Partis depuis trois jours de Calcutta, nous devons être à toucher la terre de Birmanie, dont rien pourtant ne se devine encore. L'eau, si bleue la veille, quand nous traversions le golfe de Bengale, est devenue blonde et n'a plus de contours, sous cette bruine couleur de perle qui tout de suite se confond avec elle. Le lever du jour n'éclaire pour nous qu'un monde inconsistant, qui n'a pas de limites apparentes, mais qui, cependant, n'est pas le vide; un monde de vapeurs chaudes, saturées de germes.
Innombrables, s'agitent les goélands et les mouettes. Des cris, des battements de plumes. Blanches ou teintées de gris, des milliers, des milliers d'ailes encombrent l'étendue imprécise; des ailes nerveuses, rapides, cinglantes, qui fouettent l'air épais avec des bruits d'éventail; la vie intense des oiseaux pêcheurs nous enveloppe, dans cette buée, pour nous à peine respirable, que le grand fleuve exhale toujours sur la fin des nuits.
Midi. Comme au théâtre un rideau se lève, la brume en une minute se détache des choses terrestres; elle monte et se dissout dans le ciel, c'est fini. Un soleil torride, soudainement dévoilé, fait luire autour de nous des eaux jaunâtres. De tous côtés apparaissent des côtes basses, à demi noyées, dirait-on, et que recouvre un tapis d'humides verdures. Et, dans le lointain de ce pays plat, au fond de ces plaines trop vertes où rien d'humain ne se dessine, quelque chose d'unique arrête et déroute les yeux; on croirait une grande cloche d'or, surmontée d'un manche d'or.... C'est bien de l'or, à n'en point douter: cela brille d'un éclat si fin! Mais c'est tellement loin qu'il faut que ce soit gigantesque; cela excède toutes les proportions connues; avec cette forme étrange, qu'est-ce que cela peut être?

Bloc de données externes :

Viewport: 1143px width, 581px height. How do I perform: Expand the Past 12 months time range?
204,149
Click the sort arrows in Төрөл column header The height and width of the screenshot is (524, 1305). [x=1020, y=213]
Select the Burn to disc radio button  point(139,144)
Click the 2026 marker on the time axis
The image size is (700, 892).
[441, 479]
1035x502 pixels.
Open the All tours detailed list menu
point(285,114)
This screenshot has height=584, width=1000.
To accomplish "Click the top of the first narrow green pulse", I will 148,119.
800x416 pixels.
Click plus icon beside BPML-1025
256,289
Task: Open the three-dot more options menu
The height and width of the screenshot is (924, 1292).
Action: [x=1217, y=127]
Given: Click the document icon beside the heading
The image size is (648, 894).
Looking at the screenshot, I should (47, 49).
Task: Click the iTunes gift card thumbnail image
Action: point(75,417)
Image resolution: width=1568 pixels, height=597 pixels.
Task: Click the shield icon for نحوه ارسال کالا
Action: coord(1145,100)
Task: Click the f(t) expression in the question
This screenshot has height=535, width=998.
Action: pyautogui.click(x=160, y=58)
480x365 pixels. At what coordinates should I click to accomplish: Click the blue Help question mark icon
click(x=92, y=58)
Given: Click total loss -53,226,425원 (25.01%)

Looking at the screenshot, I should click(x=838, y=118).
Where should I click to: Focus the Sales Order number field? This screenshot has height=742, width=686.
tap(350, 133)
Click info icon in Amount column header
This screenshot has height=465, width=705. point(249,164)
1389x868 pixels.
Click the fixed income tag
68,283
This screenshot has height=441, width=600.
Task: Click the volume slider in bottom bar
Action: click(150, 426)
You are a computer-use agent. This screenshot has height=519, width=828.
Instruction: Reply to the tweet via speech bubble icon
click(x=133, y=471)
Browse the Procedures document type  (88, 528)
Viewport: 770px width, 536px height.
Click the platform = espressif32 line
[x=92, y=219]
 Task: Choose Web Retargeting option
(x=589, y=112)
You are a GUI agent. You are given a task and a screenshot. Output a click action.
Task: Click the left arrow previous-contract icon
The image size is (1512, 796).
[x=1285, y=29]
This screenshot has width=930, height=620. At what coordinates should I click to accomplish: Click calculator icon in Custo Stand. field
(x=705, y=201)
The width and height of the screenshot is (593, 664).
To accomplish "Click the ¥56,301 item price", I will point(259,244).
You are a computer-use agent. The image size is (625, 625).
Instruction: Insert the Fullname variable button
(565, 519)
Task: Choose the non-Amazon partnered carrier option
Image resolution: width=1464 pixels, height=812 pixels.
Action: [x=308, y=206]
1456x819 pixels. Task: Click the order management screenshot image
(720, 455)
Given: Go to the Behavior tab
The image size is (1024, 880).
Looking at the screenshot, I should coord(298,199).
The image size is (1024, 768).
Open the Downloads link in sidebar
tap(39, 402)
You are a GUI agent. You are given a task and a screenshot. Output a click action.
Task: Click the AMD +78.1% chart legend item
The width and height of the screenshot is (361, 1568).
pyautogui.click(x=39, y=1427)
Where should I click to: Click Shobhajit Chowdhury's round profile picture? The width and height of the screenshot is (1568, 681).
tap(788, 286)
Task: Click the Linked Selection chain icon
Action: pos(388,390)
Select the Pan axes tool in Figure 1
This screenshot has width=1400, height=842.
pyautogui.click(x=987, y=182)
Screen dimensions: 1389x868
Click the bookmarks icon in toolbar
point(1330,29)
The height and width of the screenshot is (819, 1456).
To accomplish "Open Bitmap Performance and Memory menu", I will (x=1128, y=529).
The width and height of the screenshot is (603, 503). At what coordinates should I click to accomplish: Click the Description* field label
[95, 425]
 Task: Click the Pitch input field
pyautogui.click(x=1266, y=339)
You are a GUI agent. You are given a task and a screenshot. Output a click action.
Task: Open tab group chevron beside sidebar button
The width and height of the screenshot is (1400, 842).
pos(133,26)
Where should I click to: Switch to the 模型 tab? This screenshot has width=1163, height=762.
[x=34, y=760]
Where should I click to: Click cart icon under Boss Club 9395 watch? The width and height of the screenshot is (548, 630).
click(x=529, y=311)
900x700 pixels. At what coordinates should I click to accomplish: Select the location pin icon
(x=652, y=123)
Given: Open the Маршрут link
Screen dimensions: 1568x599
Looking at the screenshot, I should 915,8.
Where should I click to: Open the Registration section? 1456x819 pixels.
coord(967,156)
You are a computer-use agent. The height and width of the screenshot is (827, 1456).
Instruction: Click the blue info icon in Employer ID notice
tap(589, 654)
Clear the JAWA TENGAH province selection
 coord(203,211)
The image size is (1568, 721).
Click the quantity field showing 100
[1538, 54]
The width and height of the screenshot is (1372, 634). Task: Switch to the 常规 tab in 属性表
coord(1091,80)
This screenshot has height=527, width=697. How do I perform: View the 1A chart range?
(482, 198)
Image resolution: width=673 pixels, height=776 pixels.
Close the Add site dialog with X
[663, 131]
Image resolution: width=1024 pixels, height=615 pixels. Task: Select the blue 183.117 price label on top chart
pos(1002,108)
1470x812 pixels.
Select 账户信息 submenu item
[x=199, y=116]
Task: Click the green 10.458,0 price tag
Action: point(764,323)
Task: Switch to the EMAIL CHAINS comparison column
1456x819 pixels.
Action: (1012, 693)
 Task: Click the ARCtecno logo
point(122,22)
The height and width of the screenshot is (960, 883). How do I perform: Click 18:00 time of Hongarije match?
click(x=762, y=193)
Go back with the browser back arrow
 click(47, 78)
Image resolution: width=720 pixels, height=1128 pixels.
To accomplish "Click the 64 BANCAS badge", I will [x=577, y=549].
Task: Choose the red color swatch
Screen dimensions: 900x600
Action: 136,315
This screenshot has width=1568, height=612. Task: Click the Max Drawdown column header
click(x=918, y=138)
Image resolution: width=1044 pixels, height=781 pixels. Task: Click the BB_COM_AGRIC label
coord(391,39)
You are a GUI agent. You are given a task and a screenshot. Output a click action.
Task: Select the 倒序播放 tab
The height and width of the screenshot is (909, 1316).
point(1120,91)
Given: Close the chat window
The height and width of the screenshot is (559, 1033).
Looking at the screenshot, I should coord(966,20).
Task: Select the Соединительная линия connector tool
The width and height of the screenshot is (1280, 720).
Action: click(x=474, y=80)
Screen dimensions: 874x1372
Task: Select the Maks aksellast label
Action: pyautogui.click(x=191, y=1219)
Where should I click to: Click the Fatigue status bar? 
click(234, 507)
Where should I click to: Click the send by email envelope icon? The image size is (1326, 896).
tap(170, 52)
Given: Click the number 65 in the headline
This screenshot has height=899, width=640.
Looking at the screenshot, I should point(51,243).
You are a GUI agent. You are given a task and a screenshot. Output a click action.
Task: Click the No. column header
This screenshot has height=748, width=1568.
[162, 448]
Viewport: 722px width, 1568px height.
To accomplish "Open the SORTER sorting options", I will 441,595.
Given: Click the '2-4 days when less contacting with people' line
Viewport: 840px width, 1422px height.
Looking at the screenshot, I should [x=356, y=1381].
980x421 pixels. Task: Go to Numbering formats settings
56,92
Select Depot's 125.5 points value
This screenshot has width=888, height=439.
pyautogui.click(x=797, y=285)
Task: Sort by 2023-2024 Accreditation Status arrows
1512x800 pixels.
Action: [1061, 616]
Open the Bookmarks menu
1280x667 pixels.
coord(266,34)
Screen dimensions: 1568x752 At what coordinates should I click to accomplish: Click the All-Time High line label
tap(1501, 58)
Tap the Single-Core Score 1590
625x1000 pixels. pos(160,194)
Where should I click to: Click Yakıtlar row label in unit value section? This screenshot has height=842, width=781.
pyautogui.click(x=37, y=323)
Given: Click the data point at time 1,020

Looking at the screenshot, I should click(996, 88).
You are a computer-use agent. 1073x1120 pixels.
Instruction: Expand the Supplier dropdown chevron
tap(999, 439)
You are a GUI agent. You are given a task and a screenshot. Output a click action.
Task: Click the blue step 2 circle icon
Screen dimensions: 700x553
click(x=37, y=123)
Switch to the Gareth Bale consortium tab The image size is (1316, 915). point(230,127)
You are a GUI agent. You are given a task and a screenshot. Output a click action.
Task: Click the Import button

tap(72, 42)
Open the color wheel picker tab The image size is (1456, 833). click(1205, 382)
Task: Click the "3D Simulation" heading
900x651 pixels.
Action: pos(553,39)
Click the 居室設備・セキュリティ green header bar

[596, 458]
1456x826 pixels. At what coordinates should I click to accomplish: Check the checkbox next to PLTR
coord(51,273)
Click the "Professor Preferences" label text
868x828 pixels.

C'est la pagode pour laquelle j'ai entrepris ce long pèlerinage, la plus sainte des pagodes de Birmanie, qui contient des reliques des cinq Bouddhas, et trois cheveux de Gaudama, le dernier venu des cinq. Elle est millénaire; depuis les vieux temps, les fidèles y accourent de tous les points de l'Asie, apportant des richesses et de l'or, de l'or surtout, des plaques et des feuilles d'or, pour épaissir cette couche magnifique dont sa grande tour est revêtue et qui miroite là-bas sous ce soleil. Et il y a des siècles qu'elle brille ainsi, la pagode, toujours pareille à elle-même; malgré tant de modernes bouleversements qui, paraît-il, ont eu lieu à ses pieds, dans la ville de Rangoun, son premier aspect au loin est demeuré inchangeable; pendant tout notre moyen âge, les pèlerins sans nombre, que lui amenaient de la Chine ou de l'Inde les somptueux et bizarres navires, l'apercevaient, sur l'horizon et au soleil de ces temps-là, telle que je la vois en ce moment: cloche d'or, comme posée au milieu de cette étendue d'éternelle verdure.